I saw my brother (an EDIWTB reader) over the weekend, and he confessed to me that while he enjoys the blog, he doesn’t get many book suggestions from it. “I think it’s kind of aimed at women readers,” he told me.
I don’t disagree. Most EDIWTB subscribers are female (although I have no idea who else is out there reading), and honestly, I am drawn toward female writers and books about relationships, families, and other topics that I suspect are usually pursued more by women than men. I have, however, made an effort to include male writers — see recent posts on Bruce Wagner, Larry Watson, Kazuo Ishiguro — and today is no exception.
In the new novel, a 42-year-old doctor named Pete Barrington returns from California to his little home town in Mississippi. He started there as a poor farm boy, but brains, looks and football talent helped him advance to college, medical school and a good life out West. An adulterous affair with a patient ended that, and now he, his wife and their 15-year-old daughter are starting over back home. Yarbrough’s story blends elements we have seen in other novels — the small-town South, the football hero grown up, passions that reach back to high school, a little incest and a lot of extramarital sex, racial tensions, hypocrisy among the pious — but it all works because Yarbrough knows his characters so well, cares for them so deeply and writes of them in prose that is graceful, precise and packed with surprises.
Borne on a thematic construct of revenge, Yarbrough’s latest novel whisks his many fans back to the small Mississippi town of Loring, the home front during World War II. Here he peers behind contemporary curtains to assess the domestic conditions within. Pete Barrington grew up in Loring, but a sticky situation sent him off to California, where he went to medical school, got married, and had a daughter.
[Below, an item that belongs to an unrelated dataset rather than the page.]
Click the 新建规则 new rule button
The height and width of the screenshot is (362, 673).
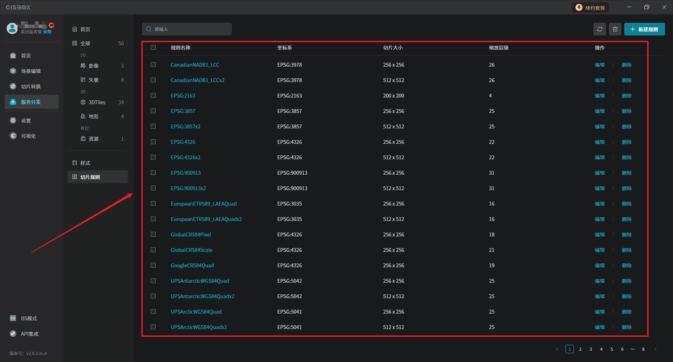(644, 29)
Now he returns to Loring with his family and sets up a medical practice. Old wounds are consequently opened, to the point of spilt blood. In addition to revenge, this is also a tale of tested loyalties: between friends, spouses, children, and even the community as a whole. With a relentless sense of doom thickly building from page one, it is nevertheless difficult to anticipate exactly where the plotline is leading, which works well in a psychological novel with thriller overtones. Small-town ambience, with its conventions and crowdedness, its secrets and suspicions, is evoked with careful detail. Each character over whom a dark past looms is given both understanding and individuality.
Here is a post about The End of California from D.C. native author Porter Shreve’s website. Kind of cool: he has a playlist of Steve Yarbrough’s favorite mix CD on there. Here also is an interview with Yarbrough from the Southern Literary Review.
So, what do you think? Is this a guy book? Or is there no such thing?